Written exercise - Copy out every one of the entries below word for word, changing nothing.

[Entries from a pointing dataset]
■ ■ ■ ■

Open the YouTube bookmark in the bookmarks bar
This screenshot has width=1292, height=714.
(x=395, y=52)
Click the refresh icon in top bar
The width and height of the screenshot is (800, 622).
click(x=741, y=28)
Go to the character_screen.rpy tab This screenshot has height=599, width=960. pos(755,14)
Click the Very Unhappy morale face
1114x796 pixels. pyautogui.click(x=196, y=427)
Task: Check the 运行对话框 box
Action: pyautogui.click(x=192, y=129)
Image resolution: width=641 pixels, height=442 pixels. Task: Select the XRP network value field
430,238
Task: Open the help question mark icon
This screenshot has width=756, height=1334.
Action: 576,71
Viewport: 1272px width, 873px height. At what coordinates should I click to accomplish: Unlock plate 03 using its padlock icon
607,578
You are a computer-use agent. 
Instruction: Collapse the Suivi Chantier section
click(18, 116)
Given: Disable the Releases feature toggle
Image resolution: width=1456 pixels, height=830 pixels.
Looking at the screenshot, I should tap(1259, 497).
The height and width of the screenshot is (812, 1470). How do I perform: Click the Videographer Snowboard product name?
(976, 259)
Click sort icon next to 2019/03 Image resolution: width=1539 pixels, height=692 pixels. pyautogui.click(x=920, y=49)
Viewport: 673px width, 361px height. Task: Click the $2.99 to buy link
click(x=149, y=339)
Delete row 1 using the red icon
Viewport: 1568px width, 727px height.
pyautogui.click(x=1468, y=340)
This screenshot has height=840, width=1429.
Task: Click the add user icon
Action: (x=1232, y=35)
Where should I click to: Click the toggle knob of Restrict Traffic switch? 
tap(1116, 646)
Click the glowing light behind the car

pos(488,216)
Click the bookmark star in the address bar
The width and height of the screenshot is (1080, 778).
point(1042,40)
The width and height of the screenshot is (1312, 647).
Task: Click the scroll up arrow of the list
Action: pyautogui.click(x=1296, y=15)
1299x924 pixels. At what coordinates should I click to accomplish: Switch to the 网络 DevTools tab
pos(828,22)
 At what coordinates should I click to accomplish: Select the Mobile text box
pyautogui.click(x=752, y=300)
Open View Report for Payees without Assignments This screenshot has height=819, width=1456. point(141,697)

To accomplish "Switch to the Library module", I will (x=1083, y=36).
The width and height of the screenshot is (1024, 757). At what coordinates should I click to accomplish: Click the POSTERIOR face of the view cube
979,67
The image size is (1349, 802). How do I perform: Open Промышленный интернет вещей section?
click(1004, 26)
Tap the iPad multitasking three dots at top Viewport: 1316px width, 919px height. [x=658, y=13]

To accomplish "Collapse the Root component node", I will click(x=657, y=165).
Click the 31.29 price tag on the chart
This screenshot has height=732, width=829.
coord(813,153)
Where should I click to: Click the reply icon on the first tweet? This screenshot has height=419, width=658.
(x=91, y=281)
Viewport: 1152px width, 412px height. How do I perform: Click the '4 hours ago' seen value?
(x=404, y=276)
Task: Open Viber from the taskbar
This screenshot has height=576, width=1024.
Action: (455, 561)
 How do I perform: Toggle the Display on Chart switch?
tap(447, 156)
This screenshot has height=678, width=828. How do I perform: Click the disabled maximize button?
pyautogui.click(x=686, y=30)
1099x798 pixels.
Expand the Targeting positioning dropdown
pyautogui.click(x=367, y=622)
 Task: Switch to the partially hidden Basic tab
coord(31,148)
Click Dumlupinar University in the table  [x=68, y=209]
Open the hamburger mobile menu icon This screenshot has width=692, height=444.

■ ■ ■ ■

The output -
Open the YouTube bookmark in the bookmarks bar
This screenshot has width=1292, height=714.
(x=395, y=52)
Click the refresh icon in top bar
The width and height of the screenshot is (800, 622).
click(x=741, y=28)
Go to the character_screen.rpy tab This screenshot has height=599, width=960. pos(755,14)
Click the Very Unhappy morale face
1114x796 pixels. pyautogui.click(x=196, y=427)
Task: Check the 运行对话框 box
Action: pyautogui.click(x=192, y=129)
Image resolution: width=641 pixels, height=442 pixels. Task: Select the XRP network value field
430,238
Task: Open the help question mark icon
This screenshot has width=756, height=1334.
Action: 576,71
Viewport: 1272px width, 873px height. At what coordinates should I click to accomplish: Unlock plate 03 using its padlock icon
607,578
You are a computer-use agent. 
Instruction: Collapse the Suivi Chantier section
click(18, 116)
Given: Disable the Releases feature toggle
Image resolution: width=1456 pixels, height=830 pixels.
Looking at the screenshot, I should tap(1259, 497).
The height and width of the screenshot is (812, 1470). How do I perform: Click the Videographer Snowboard product name?
(976, 259)
Click sort icon next to 2019/03 Image resolution: width=1539 pixels, height=692 pixels. pyautogui.click(x=920, y=49)
Viewport: 673px width, 361px height. Task: Click the $2.99 to buy link
click(x=149, y=339)
Delete row 1 using the red icon
Viewport: 1568px width, 727px height.
pyautogui.click(x=1468, y=340)
This screenshot has height=840, width=1429.
Task: Click the add user icon
Action: (x=1232, y=35)
Where should I click to: Click the toggle knob of Restrict Traffic switch? 
tap(1116, 646)
Click the glowing light behind the car

pos(488,216)
Click the bookmark star in the address bar
The width and height of the screenshot is (1080, 778).
point(1042,40)
The width and height of the screenshot is (1312, 647).
Task: Click the scroll up arrow of the list
Action: pyautogui.click(x=1296, y=15)
1299x924 pixels. At what coordinates should I click to accomplish: Switch to the 网络 DevTools tab
pos(828,22)
 At what coordinates should I click to accomplish: Select the Mobile text box
pyautogui.click(x=752, y=300)
Open View Report for Payees without Assignments This screenshot has height=819, width=1456. point(141,697)

To accomplish "Switch to the Library module", I will (x=1083, y=36).
The width and height of the screenshot is (1024, 757). At what coordinates should I click to accomplish: Click the POSTERIOR face of the view cube
979,67
The image size is (1349, 802). How do I perform: Open Промышленный интернет вещей section?
click(1004, 26)
Tap the iPad multitasking three dots at top Viewport: 1316px width, 919px height. [x=658, y=13]

To accomplish "Collapse the Root component node", I will click(x=657, y=165).
Click the 31.29 price tag on the chart
This screenshot has height=732, width=829.
coord(813,153)
Where should I click to: Click the reply icon on the first tweet? This screenshot has height=419, width=658.
(x=91, y=281)
Viewport: 1152px width, 412px height. How do I perform: Click the '4 hours ago' seen value?
(x=404, y=276)
Task: Open Viber from the taskbar
This screenshot has height=576, width=1024.
Action: (455, 561)
 How do I perform: Toggle the Display on Chart switch?
tap(447, 156)
This screenshot has height=678, width=828. How do I perform: Click the disabled maximize button?
pyautogui.click(x=686, y=30)
1099x798 pixels.
Expand the Targeting positioning dropdown
pyautogui.click(x=367, y=622)
 Task: Switch to the partially hidden Basic tab
coord(31,148)
Click Dumlupinar University in the table  [x=68, y=209]
Open the hamburger mobile menu icon This screenshot has width=692, height=444.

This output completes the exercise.